La grève n’étant pas, déclarait César De Paepe, le rapporteur, « une solution, même partielle, du grand problème de l’extinction de la misère [mais] un instrument de lutte dont l’emploi conduira définitivement vers la solution de ce problème », il attribue aux sociétés de résistance un rôle qui va bien au-delà du sens commun : l’aide matérielle apportée aux grévistes. S’inscrivant dans une démarche de rupture avec l’ordre capitaliste, il en défend la nécessité, non « seulement eu égard aux nécessités du présent, mais aussi eu égard à l’ordre social de l’avenir ».
Prenant ses distances avec ceux qu’il appelle les « coopérateurs exclusifs », il explique que les sociétés de résistance ne sont pas un « remède » ni même un « palliatif » bien que celui-ci, déclare-t-il, soit nécessaire. Pour l’Internationale, les sociétés de résistances doivent permettre « du fond de ce chaos de lutte et de misère » de porter les « regards vers une société plus harmonique et plus heureuse ».
Ce sont, dit-il encore, « les embryons de ces grandes compagnies ouvrières, qui remplaceront un jour les compagnies de capitalistes ayant sous leurs ordres des légions de salariés, au moins dans toutes les industries où la force collective est mise en jeu et où il n’y a pas de milieu entre le salariat et l’association ».
Il entrevoit dans les grèves de son temps une « tendance nouvelle » au sein de laquelle « la grève doit aboutir à la société de production ». Il indique que c’est dans la logique des idées et dans la force des choses, énonçant une esquisse de démarche transitoire où les prises de pouvoir peuvent être inscrites dans la dynamique gréviste.
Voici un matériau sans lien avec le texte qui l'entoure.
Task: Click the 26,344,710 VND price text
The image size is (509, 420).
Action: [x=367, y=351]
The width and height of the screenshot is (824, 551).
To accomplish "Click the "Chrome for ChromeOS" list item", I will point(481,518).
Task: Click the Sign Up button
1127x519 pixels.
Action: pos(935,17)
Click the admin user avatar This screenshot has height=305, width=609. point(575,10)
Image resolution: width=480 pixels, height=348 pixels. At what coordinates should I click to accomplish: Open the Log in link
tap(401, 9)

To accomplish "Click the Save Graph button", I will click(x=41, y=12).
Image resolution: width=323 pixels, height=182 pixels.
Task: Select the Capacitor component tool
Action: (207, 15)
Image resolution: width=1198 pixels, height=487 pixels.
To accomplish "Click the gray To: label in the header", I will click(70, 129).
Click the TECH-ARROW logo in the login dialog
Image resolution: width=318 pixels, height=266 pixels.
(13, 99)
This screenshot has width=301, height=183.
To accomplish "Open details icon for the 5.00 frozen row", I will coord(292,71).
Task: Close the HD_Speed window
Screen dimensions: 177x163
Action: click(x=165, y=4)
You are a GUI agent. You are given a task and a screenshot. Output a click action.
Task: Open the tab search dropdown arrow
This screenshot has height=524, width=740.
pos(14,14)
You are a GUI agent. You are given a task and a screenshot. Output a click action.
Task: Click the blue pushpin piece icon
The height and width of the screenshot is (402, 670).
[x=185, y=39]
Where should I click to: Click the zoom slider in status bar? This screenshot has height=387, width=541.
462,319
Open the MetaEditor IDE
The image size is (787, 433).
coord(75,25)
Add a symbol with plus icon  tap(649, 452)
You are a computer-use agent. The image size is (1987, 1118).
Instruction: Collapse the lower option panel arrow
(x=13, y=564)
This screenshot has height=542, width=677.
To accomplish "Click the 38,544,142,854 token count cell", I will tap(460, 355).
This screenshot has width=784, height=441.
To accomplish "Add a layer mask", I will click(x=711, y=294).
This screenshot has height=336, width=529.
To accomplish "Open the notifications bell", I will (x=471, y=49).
Il est inévitable que les travailleurs en viennent à tenir ce petit raisonnement : « Mais pendant que nous sommes en grève, parce que les patrons refusent de faire droit à nos réclamations, les consommateurs sont là demandant à cor et à cri les produits de notre industrie ; puisque notre inoccupation ne provient pas du défaut de demande, mais seulement de l’obstination de nos patrons, pourquoi ne travaillerions-nous pas directement pour le public ? »
Chronos et Kairos contre Tina
La révolution grecque est-elle commencée ? Nous nous garderons bien de faire un tel pronostic, mais il est indéniable que le facteur temps va jouer un rôle considérable. En tout état de cause, c’est déjà un acte révolutionnaire que d’abolir le contrôle de la Troïka sur la politique du pays. C’est aussi un acte révolutionnaire d’en avoir appelé à la démocratie et à l’Europe contre la dictature du capital. C’est encore un acte révolutionnaire de pratiquer l’expropriation et la gestion de telle usine ou de telle entreprise de service. C’est également un acte révolutionnaire de créer de toutes pièces les prémisses des structures d’une autre société. C’est bel et bien un autre acte révolutionnaire de metttre en mouvement la matérialisation d’un autre pouvoir, d’une autre logique, d’une autre société.
L’esprit de l’AIT devrait désormais habiter la résistance des Grecs et des Grecques aux forces qui veulent briser l’idée même de l’alternative. Il est certain aussi que son spectre commence à hanter à nouveau les possédants et leurs commis.